Author Rachel Hickman explores the rugged landscape and magical coastline that have inspired many of our literary greats.

Why is Cornwall a place of literary adventure? From its rugged moorland and ruined mining past to its high winding hedgerows and wreckers’ shores, Cornwall is so full of character as to be a character itself in the novels it inspires: contradictory and colourful – as well as mysterious and moody. Perhaps it’s because as a reader you feel as if you’ve arrived at the furthest tip of possibility and that time somehow stops at Land’s End. That stories set in Cornwall somehow stretch along a coastline that runs on forever; secrets tangled in old rope and seaweed, and stashed in caves guarded by the tide; where the weather defines the twists and turns of a plot.

“Darkness and light pervade all Cornish stories and especially the novels of Daphne Du Maurier…”

Literary Cornwall has a history that dates back to the myths of King Arthur and Tintagel. The story I love is Tristan and Iseult retold by Rosemary Sutcliffe and illustrated by Victor Ambrus. How valiant Tristan is sent on a mission to find a queen for his uncle, the King of Cornwall, but falls in love instead with a flame-haired Irish princess, Iseult – with heartbreaking consequences. If you go to Tintagel on the north coast and stand with your eyes closed to the Atlantic wind you can almost feel the presence of some mythical force.

_MATERIAL_

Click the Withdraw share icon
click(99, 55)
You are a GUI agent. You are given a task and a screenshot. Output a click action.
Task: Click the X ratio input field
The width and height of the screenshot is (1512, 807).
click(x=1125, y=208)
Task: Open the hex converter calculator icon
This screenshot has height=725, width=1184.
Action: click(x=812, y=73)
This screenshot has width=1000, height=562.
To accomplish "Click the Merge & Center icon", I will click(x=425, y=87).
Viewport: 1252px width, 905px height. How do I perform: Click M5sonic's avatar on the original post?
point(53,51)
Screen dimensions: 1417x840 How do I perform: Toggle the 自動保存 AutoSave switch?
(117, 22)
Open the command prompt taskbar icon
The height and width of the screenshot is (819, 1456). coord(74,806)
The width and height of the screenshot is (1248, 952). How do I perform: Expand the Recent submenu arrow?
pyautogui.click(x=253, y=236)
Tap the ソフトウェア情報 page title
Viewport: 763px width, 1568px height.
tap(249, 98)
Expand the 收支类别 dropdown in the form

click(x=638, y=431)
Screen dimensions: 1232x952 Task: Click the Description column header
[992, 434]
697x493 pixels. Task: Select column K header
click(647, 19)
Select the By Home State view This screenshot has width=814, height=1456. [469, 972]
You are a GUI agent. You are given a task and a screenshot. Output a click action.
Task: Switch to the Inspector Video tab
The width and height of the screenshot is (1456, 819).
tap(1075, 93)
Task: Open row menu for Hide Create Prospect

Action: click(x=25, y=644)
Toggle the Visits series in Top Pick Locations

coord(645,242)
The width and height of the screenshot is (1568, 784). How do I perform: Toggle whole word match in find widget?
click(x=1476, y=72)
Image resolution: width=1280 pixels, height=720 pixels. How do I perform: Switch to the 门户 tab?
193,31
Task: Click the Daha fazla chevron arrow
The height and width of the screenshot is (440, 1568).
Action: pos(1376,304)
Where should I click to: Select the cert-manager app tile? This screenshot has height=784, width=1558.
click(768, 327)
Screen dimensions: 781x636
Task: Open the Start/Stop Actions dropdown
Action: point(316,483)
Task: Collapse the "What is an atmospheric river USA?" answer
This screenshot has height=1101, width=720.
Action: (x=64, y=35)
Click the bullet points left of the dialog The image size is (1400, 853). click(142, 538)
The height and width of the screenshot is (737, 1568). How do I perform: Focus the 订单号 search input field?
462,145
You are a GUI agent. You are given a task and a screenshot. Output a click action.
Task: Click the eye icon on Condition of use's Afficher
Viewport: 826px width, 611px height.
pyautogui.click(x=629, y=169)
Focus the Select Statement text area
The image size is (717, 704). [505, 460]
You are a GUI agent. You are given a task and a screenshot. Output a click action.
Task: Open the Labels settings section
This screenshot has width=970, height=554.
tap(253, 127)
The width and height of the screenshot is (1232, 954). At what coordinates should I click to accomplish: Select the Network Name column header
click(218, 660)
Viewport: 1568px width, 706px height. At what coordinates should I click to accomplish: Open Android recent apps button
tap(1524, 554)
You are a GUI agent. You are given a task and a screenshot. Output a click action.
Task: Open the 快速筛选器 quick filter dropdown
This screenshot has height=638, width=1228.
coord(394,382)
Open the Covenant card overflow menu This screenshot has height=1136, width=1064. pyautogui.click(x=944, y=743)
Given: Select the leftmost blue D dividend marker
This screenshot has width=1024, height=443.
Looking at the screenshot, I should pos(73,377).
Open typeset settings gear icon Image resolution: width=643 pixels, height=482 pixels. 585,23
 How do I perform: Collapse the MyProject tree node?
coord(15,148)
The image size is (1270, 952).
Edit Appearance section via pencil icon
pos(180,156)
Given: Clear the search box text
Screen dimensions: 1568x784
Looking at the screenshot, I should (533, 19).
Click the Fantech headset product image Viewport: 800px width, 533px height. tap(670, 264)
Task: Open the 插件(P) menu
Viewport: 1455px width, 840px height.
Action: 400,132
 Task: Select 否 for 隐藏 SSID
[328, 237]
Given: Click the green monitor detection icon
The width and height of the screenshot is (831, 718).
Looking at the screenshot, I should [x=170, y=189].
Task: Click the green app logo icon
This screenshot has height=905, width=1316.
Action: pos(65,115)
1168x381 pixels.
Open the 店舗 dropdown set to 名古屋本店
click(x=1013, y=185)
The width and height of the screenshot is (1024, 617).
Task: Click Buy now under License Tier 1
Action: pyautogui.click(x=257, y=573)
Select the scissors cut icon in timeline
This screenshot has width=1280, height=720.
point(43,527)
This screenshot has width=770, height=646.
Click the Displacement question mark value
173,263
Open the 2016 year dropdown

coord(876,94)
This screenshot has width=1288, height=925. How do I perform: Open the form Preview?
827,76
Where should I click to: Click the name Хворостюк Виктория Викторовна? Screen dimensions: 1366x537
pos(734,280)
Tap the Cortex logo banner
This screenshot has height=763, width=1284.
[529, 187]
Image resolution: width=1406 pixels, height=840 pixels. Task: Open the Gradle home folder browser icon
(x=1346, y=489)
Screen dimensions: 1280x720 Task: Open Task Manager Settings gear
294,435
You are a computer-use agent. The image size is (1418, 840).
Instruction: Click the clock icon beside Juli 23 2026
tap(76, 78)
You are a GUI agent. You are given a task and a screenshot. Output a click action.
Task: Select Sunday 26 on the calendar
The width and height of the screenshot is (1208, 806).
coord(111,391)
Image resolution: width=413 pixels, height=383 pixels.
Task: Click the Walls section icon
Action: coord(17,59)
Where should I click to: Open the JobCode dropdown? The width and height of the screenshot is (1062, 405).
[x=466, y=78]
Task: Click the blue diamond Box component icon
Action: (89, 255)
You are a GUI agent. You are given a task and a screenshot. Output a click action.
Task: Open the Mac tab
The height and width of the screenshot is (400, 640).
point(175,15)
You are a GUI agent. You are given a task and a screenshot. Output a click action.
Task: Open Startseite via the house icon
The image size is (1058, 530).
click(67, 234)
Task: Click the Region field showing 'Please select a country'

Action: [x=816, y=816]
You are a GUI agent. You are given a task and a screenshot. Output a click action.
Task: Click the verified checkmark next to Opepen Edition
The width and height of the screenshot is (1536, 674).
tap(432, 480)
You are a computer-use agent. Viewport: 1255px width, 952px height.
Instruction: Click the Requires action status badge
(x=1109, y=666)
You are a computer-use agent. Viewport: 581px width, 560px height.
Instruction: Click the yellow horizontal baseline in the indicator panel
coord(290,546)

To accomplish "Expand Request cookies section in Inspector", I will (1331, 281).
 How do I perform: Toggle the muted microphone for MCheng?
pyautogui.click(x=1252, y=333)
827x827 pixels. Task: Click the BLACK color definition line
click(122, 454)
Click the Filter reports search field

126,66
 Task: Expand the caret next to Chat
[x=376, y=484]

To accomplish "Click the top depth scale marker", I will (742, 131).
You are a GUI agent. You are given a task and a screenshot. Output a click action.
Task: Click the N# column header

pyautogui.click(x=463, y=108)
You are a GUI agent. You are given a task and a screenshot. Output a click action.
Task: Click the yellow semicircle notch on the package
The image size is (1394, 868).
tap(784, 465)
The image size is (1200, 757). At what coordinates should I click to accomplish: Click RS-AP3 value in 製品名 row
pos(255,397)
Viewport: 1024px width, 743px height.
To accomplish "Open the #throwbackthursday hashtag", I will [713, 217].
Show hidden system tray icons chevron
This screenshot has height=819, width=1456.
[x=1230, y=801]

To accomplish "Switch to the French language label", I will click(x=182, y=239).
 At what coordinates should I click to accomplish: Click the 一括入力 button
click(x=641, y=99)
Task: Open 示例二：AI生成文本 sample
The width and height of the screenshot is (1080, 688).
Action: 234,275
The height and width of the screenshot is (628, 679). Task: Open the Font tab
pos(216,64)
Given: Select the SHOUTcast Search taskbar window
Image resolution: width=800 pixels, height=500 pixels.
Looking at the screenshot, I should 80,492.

_DIRECTION 1_
Quote the passage on literary Cornwall word for word, starting at the words "Why is Cornwall" and stopping after "turns of a plot.".
_DIRECTION 2_
Rewrite the paragraph of the Cornwall passage that begins "Literary Cornwall has a history" as a shorter version that keeps its main facts.
_DIRECTION 3_
According to the Cornwall passage, who illustrated Rosemary Sutcliffe's retelling of Tristan and Iseult?
The rows have no connection to the passage on literary Cornwall.

_SOLUTION 1_
Why is Cornwall a place of literary adventure? From its rugged moorland and ruined mining past to its high winding hedgerows and wreckers’ shores, Cornwall is so full of character as to be a character itself in the novels it inspires: contradictory and colourful – as well as mysterious and moody. Perhaps it’s because as a reader you feel as if you’ve arrived at the furthest tip of possibility and that time somehow stops at Land’s End. That stories set in Cornwall somehow stretch along a coastline that runs on forever; secrets tangled in old rope and seaweed, and stashed in caves guarded by the tide; where the weather defines the twists and turns of a plot.

_SOLUTION 2_
Cornwall's literary history goes back to the myths of King Arthur and Tintagel. A favorite story is Tristan and Iseult, retold by Rosemary Sutcliffe and illustrated by Victor Ambrus. In it, Tristan is sent to find a queen for his uncle, the King of Cornwall, but falls in love with the Irish princess Iseult, with heartbreaking consequences. At Tintagel on the north coast, with eyes closed to the Atlantic wind, you can almost feel a mythical presence.

_SOLUTION 3_
Victor Ambrus